Roubo nos subsídios para pagar dívidas das autarquias? PDF Imprimir e-mail
09-Nov-2011

DECLARAÇÕES DO SEC. DE ESTADO SÃO POPULISTAS,
DE CARIZ PATERNALISTA E AUTORITÁRIO.

É no mínimo caricato, deplorável e profundamente populista o anúncio feito pelo Secretário de Estado da Administração Local de que o resultado do roubo nos subsídios de férias e de Natal aos trabalhadores das autarquias locais será canalizado para o pagamento das dívidas a fornecedores, para amortização de empréstimos ou para o investimento, anúncio que o STAL repudia veementemente.

O STAL não pode deixar de reafirmar que o desconto dos subsídios aos trabalhadores da Administração Pública constitui um roubo descarado, imoral e anticonstitucional, pelo que as declarações do Secretário de Estado da Administração Local, Paulo Simões Júlio, constituem uma afronta vergonhosa a todos quantos diariamente contribuem para o funcionamento das autarquias e para a prestação dos serviços públicos que prestam.

Por outro lado, num quadro constitucional que atribui autonomia financeira e administrativa ao Poder Local, é inadmissível que Paulo Simões Júlio venha a terreiro afirmar o destino deste verdadeiro saque que o Governo pretende levar a cabo sobre os rendimentos dos trabalhadores das autarquias.  

O STAL não desconhece os problemas financeiros de muitas autarquias, problemas que de resto constituem o resultado das políticas governamentais de asfixia financeira e de transferências de competências sem as devidas contrapartidas, afectando em regra e primeiramente os seus trabalhadores, particularmente na falta de condições de trabalho e na diminuição de benefícios e/ou direitos.
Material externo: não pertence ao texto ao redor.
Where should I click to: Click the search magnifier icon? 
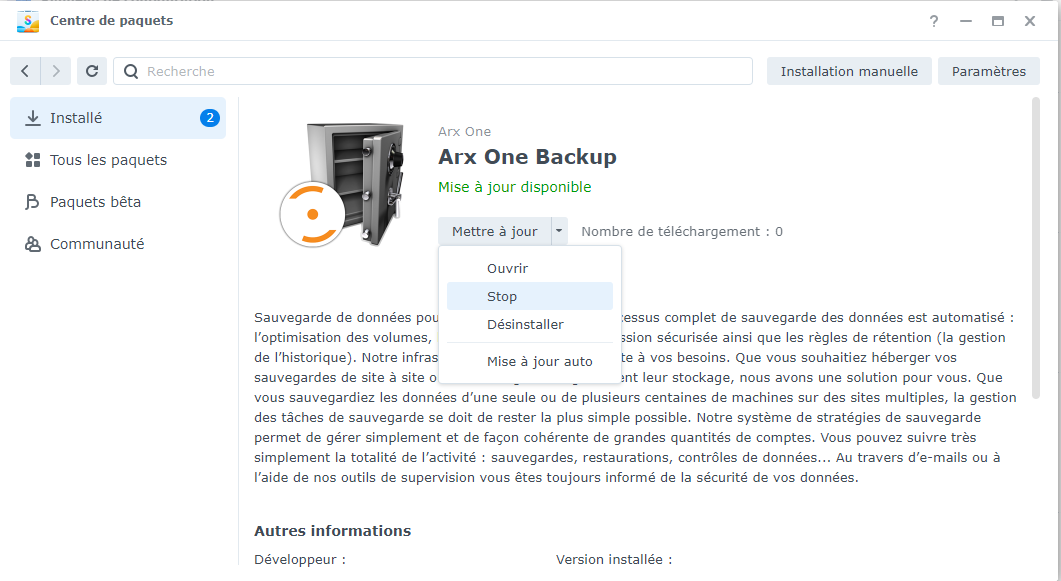pos(131,71)
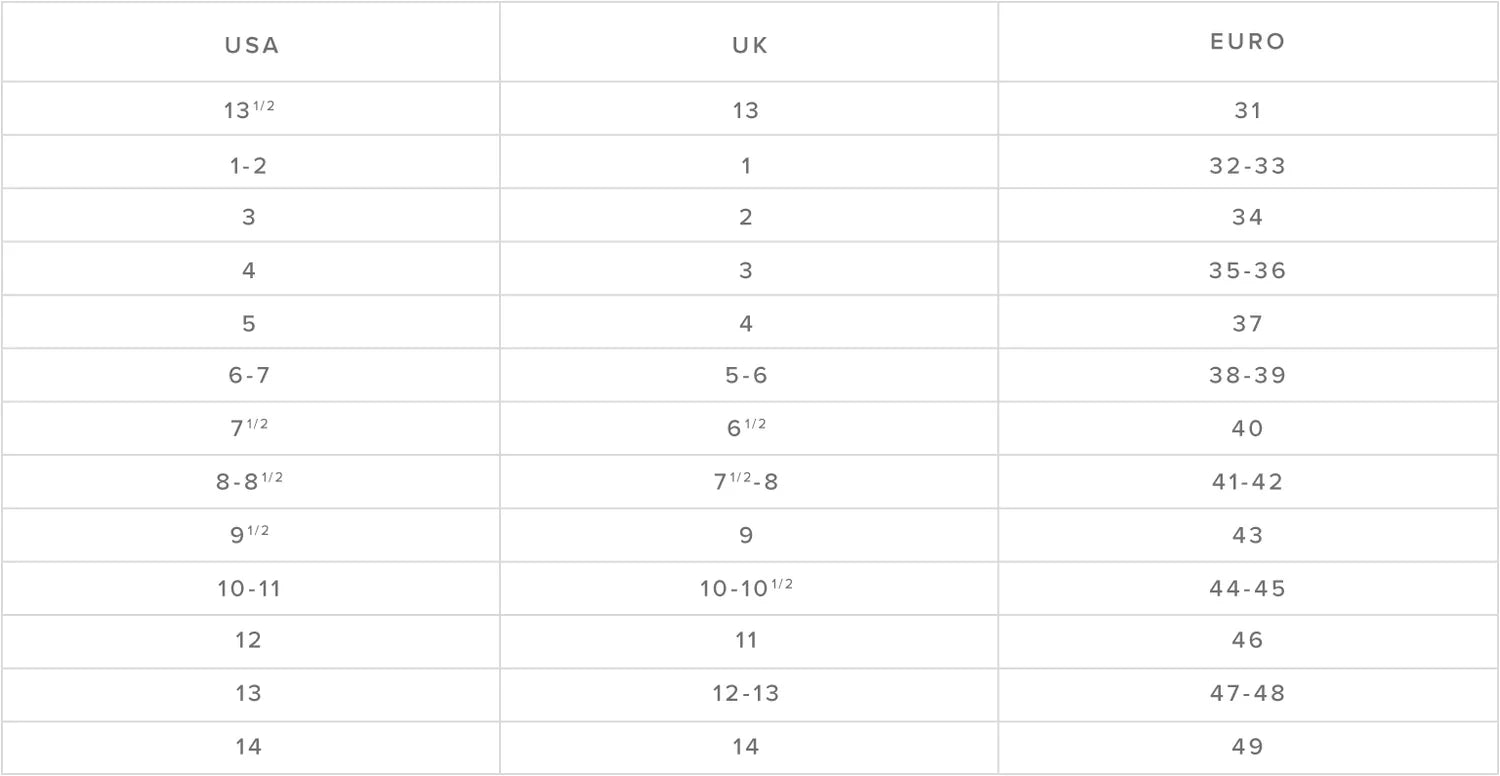Click the EURO 49 cell
1500x776 pixels.
(1247, 746)
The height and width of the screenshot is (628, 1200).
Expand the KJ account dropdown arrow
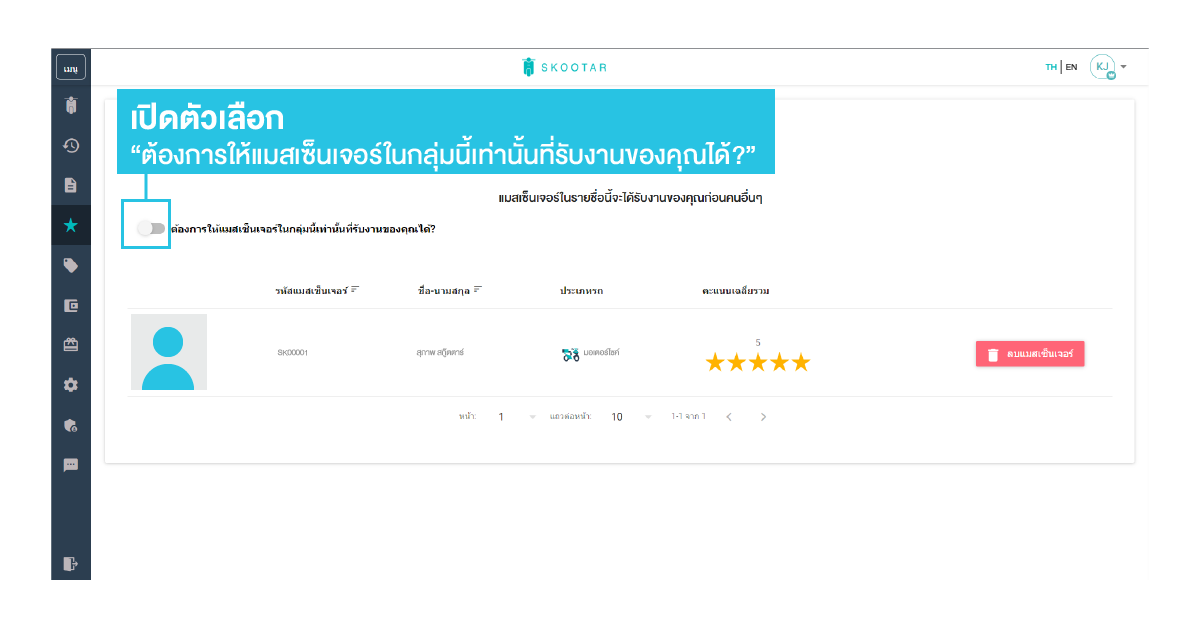[x=1124, y=67]
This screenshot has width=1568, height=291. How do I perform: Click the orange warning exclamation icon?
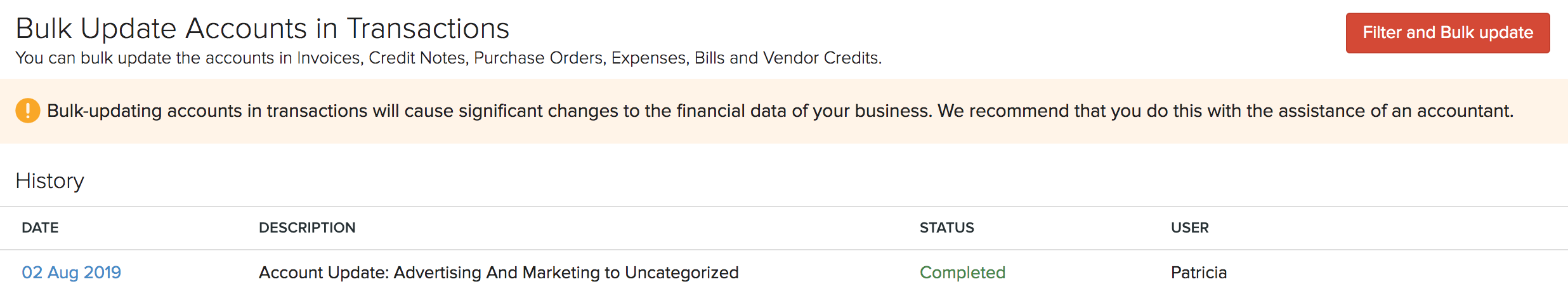(x=28, y=111)
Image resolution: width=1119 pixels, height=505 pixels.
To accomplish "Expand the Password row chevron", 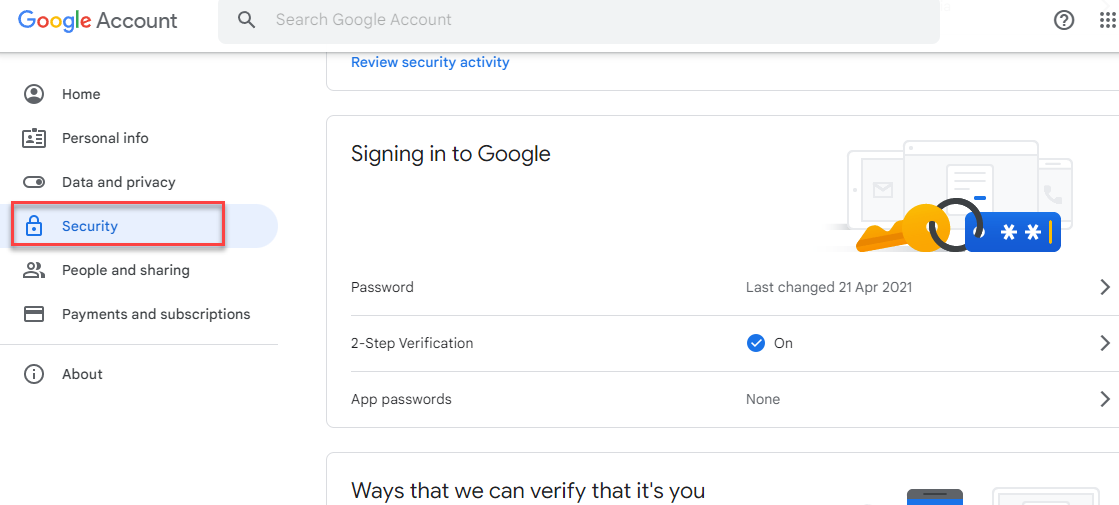I will pyautogui.click(x=1105, y=287).
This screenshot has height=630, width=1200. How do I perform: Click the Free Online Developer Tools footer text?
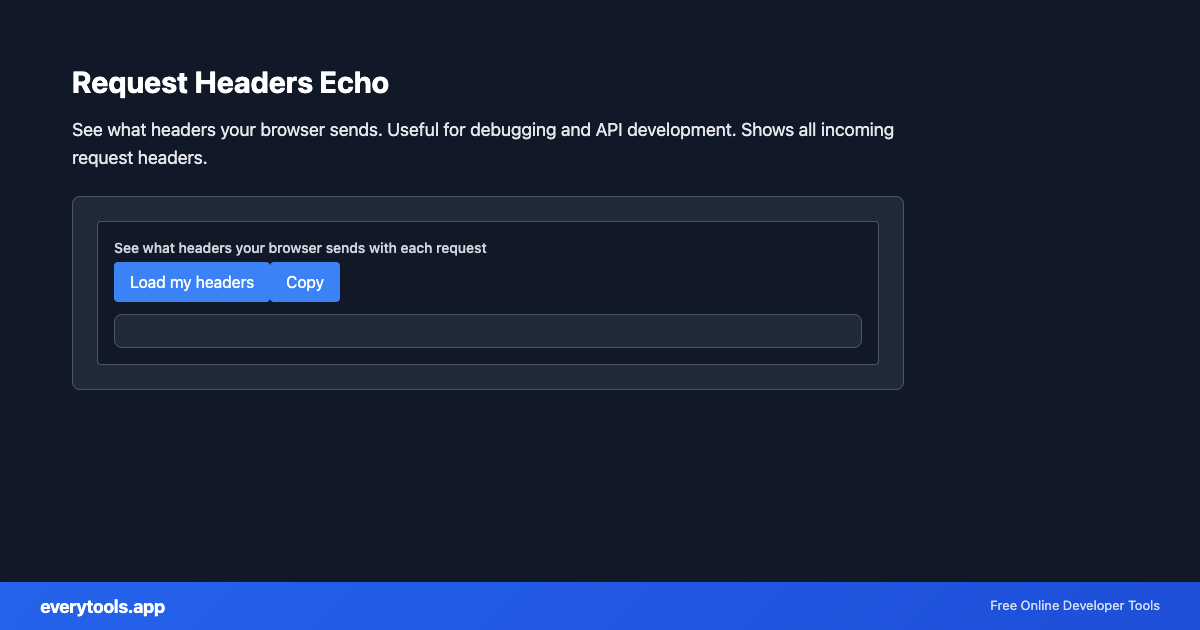(x=1074, y=606)
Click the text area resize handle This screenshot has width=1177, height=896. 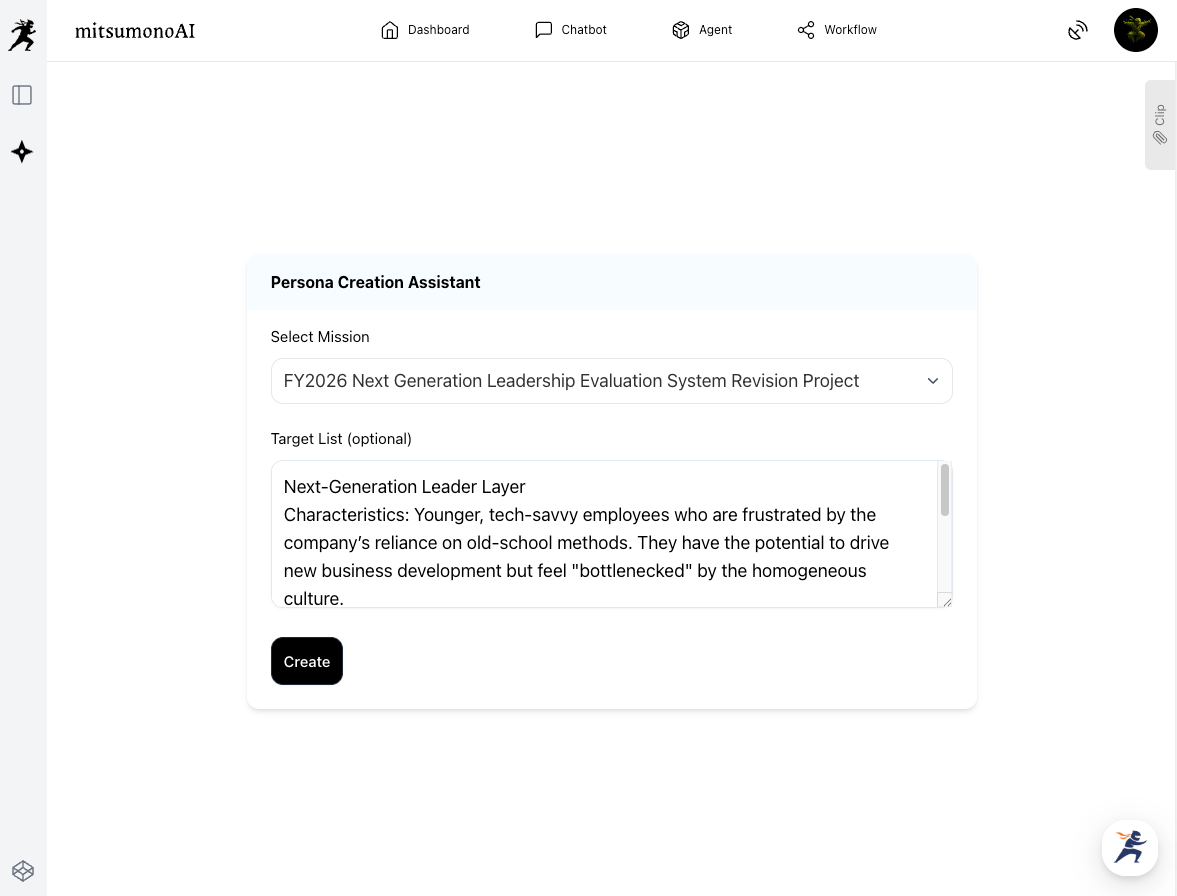(x=946, y=601)
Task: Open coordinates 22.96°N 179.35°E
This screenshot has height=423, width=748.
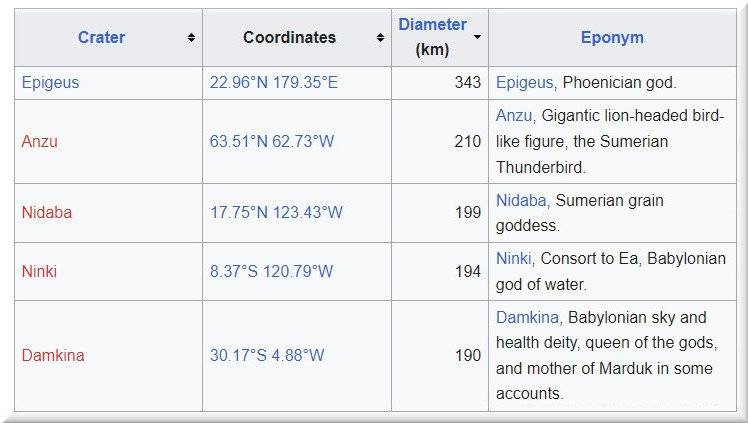Action: point(274,83)
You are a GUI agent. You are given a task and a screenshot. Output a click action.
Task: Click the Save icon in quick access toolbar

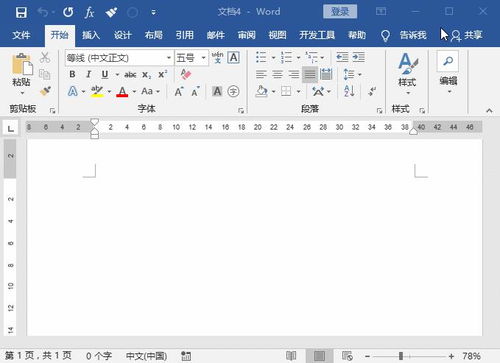21,12
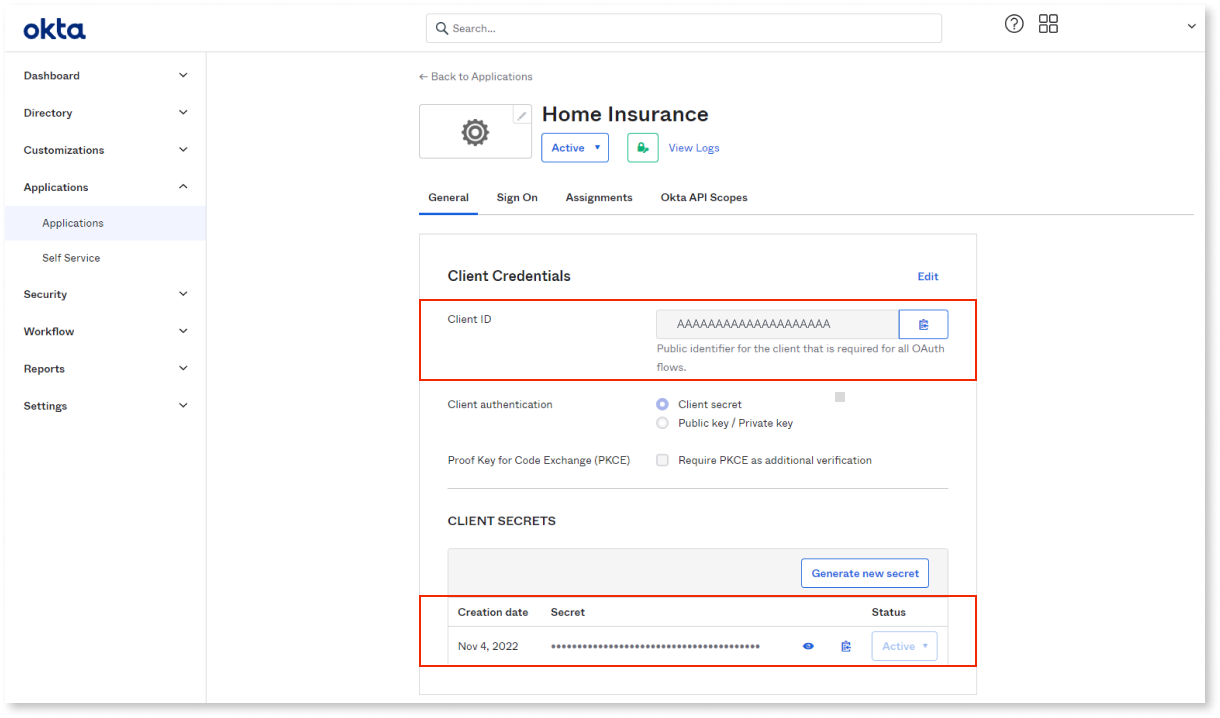Copy the client secret via its clipboard icon
The width and height of the screenshot is (1220, 718).
(x=845, y=646)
Mas é antes de mais ao Estado, que não tem cumprido as suas obrigações, a quem cabe contribuir para a solução de tais problemas, contribuição não pode nem deve passar pelo roubo dos rendimentos a quem trabalha. 

Robin dos Bosques transfigurado

Para o STAL o Secretário de Estado assume um papel duplamente deplorável, porquanto:

  • Por um lado procura mais uma vez condicionar a autonomia do Poder Local, numa atitude paternalista e autoritária que não tem sentido nem cabimento no actual quadro constitucional,
  • Por outro lado traja as vestes de um autêntico Robin dos Bosques invertido e transfigurado, um Robin dos Bosques que procura utilizar de forma populista o produto do saque governamental para transmitir a falsa ideia de que o roubo contribuirá para um «esforço nacional», um esforço que afinal de contas continua a privilegiar os grandes grupos económicos e a penalizar sempre aqueles que trabalham e menos têm.   

O STAL, considera que não têm qualquer cabimento nem sentido construtivo as afirmações do Secretário de Estado da Administração Local, antes revelam um comportamento de cariz populista, paternalista e autoritário que se insere nos objectivos já anunciados pelo Governo para a chamada «Reforma da Administração Local», sobretudo aqueles que apontam para a destruição do seu carácter de autonomia, de democraticidade e de descentralização.  

Imoralidade, injustiça, ilegalidade e afronta

Antes de tudo é o ignóbil roubo que o governo prepara que não deve ser concretizado, porquanto imoral, injusto e ilegal, imoralidade e injustiça que cresce quando se anuncia previamente a sua utilização da forma como agora o Secretário de Estado o fez, transformando-se ao mesmo tempo numa verdadeira afronta a todos aqueles que irão ser esbulhados de uma importante fatia dos seus rendimentos e de um direito legítimo.

Por isso o STAL considera que o Governo e particularmente o Secretário de Estado deve um pedido de desculpas aos trabalhadores das autarquias, bem como deve retratar-se publicamente e quanto antes do verdadeiro dislate contido nas suas afirmações.

Para o Sindicato as afirmações afrontosas da dignidade dos trabalhadores da Administração Local reforçam o crescente sentimento de protesto e de revolta que se vive no sector, protesto e revolta que terão corpo na grande Manifestação Nacional da Administração Pública do próximo sábado, na Greve Geral de 24 de Novembro e na Tribuna Pública que no dia 12 de Dezembro será realizada na Assembleia da República.